Druck will Kern offenbar auch nach innen aufbauen. Zu den vielen arbeitsrechtlichen Themen seines Plans - Lohngerechtigkeit, Geschlechterdiskriminierung, Mindestlohn und Arbeitszeitflexibilisierung - zeigte er sich klar unzufrieden mit dem, was die Sozialpartner bisher in diesem Themenfeld erreichten. Seine „Geduld“ mit deren Versuchen zur Erarbeitung von Lösungsmodellen gehe zu Ende, so der Kanzler.

Ultimatum an Sozialpartner

Beim Thema Arbeitszeitflexibilisierung etwa hätten sich die Sozialpartner in der Debatte „festgefressen“, die auf ein „Pingpong-Spiel“ ohne Resultate hinauslaufe. 2017 sei „ein gutes Jahr“, um für Lohngerechtigkeit zu sorgen, stellte Kern ihnen ein konkretes Ultimatum; eben auch durch gesetzliche Regelungen, sollten sich die Sozialpartner innerhalb des Jahres nicht selbst auf eine Lösung einigen.

Hoffen auf neues Wahlrecht schon bei nächster Wahl

Spielraum zeigte der Kanzler, was die von ihm angestrebte Wahlrechtsreform in Richtung Mehrheitswahlrecht angeht. Sein Modell, den Regierenden einen Bonus zu geben, indem auch die Minister im Nationalrat stimmberechtigt wären, sei nur ein möglicher Vorschlag. Auch die Idee des Juristen Klaus Poier, der der stärksten Fraktion 50 Prozent plus ein Mandat geben würde, erscheint ihm interessant, wiewohl ebenfalls nicht ohne Tücken.

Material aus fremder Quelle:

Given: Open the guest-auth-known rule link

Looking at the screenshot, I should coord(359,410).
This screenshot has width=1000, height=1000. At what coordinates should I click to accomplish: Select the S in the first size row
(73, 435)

Kern kann sich vorstellen, dass in dieser Debatte auch Alt-Bundespräsident Heinz Fischer „einen hervorragenden Beitrag leisten könnte“. Umsetzen will der Kanzler die Wahlrechtsreform jedenfalls bereits bis zur nächsten Nationalratswahl, die nach seiner Vorstellung wie geplant erst im Herbst 2018 stattfinden soll. Bis dahin habe man ja einen Vertrag mit der ÖVP. Und zumindest zu Vizekanzler und ÖVP-Chef Reinhold Mitterlehner ist Kerns Verhältnis nach eigenen Worten „exzellent“.

Grüne fordern „Taten statt Worte“

In ersten Reaktionen begrüßte die Industriellenvereinigung zwar die „Dynamik“, die Kern zeige, forderte aber konkrete Resultate ein. Die FPÖ sprach sich strikt gegen die Änderung des Wahlrechts aus, das nach Meinung der Partei nur dem Machterhalt der SPÖ dienen solle. Die Grünen vermissten in Kerns Aussagen konkrete Antworten etwa beim Thema Mindestlohn und erklärten, man erwarte 2017 „Taten statt Worte“.